(Data provided Opens)

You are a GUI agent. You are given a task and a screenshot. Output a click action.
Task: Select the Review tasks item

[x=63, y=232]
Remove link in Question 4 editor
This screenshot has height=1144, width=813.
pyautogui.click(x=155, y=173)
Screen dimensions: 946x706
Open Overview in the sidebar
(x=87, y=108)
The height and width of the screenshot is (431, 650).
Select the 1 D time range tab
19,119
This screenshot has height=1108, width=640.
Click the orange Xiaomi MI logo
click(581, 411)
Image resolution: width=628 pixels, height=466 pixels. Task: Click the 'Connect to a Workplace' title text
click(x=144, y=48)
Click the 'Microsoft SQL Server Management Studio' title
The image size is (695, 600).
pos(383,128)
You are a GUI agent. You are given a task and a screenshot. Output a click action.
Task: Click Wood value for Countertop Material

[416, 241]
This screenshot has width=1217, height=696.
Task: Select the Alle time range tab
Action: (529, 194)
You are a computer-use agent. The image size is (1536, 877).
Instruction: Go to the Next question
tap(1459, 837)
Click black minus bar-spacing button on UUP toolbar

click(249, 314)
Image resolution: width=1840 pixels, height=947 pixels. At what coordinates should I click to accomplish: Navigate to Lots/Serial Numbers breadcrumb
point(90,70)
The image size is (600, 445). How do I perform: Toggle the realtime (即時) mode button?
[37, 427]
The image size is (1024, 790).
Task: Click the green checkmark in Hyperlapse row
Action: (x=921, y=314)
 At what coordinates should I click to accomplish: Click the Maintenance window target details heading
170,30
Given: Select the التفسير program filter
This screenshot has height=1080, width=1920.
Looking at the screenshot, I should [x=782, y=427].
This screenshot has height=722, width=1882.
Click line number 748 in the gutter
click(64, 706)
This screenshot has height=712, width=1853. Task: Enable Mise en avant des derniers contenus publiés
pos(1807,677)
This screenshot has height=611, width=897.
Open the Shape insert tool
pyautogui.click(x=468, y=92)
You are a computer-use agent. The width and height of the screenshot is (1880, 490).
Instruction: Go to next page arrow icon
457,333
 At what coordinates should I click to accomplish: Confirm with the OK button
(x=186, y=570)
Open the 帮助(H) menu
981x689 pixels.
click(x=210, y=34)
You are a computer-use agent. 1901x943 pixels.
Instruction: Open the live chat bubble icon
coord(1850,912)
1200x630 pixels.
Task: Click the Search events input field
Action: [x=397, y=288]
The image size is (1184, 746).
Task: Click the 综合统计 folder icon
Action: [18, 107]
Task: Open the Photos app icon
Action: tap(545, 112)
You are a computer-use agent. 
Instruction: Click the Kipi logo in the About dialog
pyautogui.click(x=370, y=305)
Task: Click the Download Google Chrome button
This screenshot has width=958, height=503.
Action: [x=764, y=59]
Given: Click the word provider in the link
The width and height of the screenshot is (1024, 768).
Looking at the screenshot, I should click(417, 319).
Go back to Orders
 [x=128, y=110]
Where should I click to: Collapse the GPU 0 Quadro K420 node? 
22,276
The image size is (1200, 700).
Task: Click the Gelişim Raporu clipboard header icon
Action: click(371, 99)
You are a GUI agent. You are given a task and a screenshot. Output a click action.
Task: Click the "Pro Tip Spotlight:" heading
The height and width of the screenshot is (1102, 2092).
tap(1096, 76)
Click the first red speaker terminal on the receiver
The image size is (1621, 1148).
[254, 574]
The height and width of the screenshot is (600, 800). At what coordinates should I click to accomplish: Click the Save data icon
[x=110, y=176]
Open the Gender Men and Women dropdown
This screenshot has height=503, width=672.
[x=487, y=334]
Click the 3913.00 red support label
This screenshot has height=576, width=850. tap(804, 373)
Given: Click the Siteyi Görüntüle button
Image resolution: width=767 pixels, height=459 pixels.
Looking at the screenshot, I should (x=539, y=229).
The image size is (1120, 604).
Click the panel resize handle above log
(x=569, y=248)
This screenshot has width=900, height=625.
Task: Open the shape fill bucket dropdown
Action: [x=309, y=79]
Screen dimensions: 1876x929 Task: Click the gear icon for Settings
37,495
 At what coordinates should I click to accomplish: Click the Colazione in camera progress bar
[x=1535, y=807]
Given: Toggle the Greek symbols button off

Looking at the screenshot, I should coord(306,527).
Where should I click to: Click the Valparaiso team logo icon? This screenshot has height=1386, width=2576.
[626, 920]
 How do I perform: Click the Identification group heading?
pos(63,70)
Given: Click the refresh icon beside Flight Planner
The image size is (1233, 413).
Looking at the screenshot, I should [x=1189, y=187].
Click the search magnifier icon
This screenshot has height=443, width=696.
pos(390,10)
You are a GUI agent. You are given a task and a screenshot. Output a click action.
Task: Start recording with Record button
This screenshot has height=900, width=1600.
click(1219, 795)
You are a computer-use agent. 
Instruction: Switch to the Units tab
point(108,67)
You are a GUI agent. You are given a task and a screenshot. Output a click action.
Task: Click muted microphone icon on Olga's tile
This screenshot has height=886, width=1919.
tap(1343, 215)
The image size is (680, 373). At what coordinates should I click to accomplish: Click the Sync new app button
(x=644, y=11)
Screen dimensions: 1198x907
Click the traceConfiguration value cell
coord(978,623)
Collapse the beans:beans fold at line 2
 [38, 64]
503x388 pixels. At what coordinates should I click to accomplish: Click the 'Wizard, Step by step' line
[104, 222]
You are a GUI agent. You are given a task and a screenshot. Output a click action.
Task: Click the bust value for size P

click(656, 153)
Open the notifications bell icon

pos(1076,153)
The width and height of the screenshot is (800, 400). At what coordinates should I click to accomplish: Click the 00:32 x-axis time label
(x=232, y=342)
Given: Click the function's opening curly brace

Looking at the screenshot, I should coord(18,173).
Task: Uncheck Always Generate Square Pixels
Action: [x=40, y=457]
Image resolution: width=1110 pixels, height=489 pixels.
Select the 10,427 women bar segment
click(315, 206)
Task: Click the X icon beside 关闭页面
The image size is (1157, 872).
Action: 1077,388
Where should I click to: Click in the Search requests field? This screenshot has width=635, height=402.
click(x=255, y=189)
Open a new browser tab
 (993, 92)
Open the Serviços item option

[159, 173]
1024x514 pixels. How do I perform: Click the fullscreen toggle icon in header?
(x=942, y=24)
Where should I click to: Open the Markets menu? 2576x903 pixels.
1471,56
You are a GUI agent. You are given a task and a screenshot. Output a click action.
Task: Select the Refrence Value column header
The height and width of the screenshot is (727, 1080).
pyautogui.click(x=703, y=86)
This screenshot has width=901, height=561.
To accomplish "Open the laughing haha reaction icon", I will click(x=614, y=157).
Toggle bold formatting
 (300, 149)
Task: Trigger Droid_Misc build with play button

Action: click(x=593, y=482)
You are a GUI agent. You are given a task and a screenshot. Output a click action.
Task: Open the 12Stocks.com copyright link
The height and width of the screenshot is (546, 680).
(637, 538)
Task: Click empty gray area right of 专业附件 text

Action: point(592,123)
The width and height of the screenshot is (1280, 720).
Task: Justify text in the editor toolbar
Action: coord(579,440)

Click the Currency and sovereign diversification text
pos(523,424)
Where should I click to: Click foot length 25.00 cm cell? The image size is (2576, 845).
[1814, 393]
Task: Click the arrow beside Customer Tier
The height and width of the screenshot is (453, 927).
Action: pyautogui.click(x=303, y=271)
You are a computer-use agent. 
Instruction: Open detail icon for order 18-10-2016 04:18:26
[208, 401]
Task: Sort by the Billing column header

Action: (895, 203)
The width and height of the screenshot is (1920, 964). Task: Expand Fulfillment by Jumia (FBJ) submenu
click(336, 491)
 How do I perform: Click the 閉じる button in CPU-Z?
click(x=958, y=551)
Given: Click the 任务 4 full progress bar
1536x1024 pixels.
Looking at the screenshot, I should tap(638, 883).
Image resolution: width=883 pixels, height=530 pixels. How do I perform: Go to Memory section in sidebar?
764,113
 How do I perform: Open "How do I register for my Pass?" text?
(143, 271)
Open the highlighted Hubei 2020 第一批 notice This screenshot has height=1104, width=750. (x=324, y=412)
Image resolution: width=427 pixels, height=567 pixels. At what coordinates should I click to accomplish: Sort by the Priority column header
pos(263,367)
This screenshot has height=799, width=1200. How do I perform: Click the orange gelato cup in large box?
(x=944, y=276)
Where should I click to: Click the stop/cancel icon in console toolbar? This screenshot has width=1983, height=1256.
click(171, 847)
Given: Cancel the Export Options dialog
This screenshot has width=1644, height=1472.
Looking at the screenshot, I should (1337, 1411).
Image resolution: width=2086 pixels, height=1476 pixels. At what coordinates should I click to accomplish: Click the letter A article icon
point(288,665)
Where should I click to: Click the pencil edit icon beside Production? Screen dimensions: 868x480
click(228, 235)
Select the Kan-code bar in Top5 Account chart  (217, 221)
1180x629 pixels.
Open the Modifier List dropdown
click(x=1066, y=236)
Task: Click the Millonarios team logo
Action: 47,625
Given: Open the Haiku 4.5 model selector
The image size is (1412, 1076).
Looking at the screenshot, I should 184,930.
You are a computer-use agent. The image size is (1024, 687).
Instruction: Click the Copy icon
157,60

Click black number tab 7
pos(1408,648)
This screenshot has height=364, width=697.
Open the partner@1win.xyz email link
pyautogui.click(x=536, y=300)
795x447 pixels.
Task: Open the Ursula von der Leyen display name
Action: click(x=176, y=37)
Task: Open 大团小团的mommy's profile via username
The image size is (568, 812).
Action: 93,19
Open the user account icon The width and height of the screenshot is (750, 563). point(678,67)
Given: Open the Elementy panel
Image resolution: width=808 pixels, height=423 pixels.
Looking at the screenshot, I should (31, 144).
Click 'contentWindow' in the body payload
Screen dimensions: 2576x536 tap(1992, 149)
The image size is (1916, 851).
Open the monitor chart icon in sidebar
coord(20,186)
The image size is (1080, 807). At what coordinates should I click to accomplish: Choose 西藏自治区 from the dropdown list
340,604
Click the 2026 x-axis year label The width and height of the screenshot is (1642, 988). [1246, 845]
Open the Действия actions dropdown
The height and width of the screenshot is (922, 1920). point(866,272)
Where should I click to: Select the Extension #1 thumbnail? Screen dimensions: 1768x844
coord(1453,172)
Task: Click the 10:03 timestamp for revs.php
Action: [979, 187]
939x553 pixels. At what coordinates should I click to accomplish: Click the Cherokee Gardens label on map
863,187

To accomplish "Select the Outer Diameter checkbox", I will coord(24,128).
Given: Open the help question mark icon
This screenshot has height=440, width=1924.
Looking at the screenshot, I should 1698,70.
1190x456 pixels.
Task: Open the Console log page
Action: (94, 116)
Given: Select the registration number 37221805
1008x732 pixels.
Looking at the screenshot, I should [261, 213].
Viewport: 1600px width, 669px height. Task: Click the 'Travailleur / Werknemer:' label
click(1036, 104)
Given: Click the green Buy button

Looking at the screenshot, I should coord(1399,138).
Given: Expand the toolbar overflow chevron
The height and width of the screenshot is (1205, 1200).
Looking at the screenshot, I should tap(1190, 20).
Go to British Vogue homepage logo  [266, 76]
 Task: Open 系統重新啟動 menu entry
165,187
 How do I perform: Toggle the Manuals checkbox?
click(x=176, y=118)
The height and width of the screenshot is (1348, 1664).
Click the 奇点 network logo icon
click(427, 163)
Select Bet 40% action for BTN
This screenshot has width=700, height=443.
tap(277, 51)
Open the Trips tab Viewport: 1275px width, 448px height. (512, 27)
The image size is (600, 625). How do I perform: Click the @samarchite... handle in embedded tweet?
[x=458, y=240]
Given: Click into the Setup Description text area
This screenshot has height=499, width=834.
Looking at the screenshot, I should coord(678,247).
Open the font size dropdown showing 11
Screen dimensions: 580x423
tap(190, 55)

(Data provided Closes)

Directions:
Using the data above, transcribe the lines that run from the line with "camera progress bar" to the line with "Click the search magnifier icon", both ends kept, and output nothing else.

Your solution:
 At what coordinates should I click to accomplish: Click the Colazione in camera progress bar
[x=1535, y=807]
Given: Toggle the Greek symbols button off

Looking at the screenshot, I should coord(306,527).
Where should I click to: Click the Valparaiso team logo icon? This screenshot has height=1386, width=2576.
[626, 920]
 How do I perform: Click the Identification group heading?
pos(63,70)
Given: Click the refresh icon beside Flight Planner
The image size is (1233, 413).
Looking at the screenshot, I should [x=1189, y=187].
Click the search magnifier icon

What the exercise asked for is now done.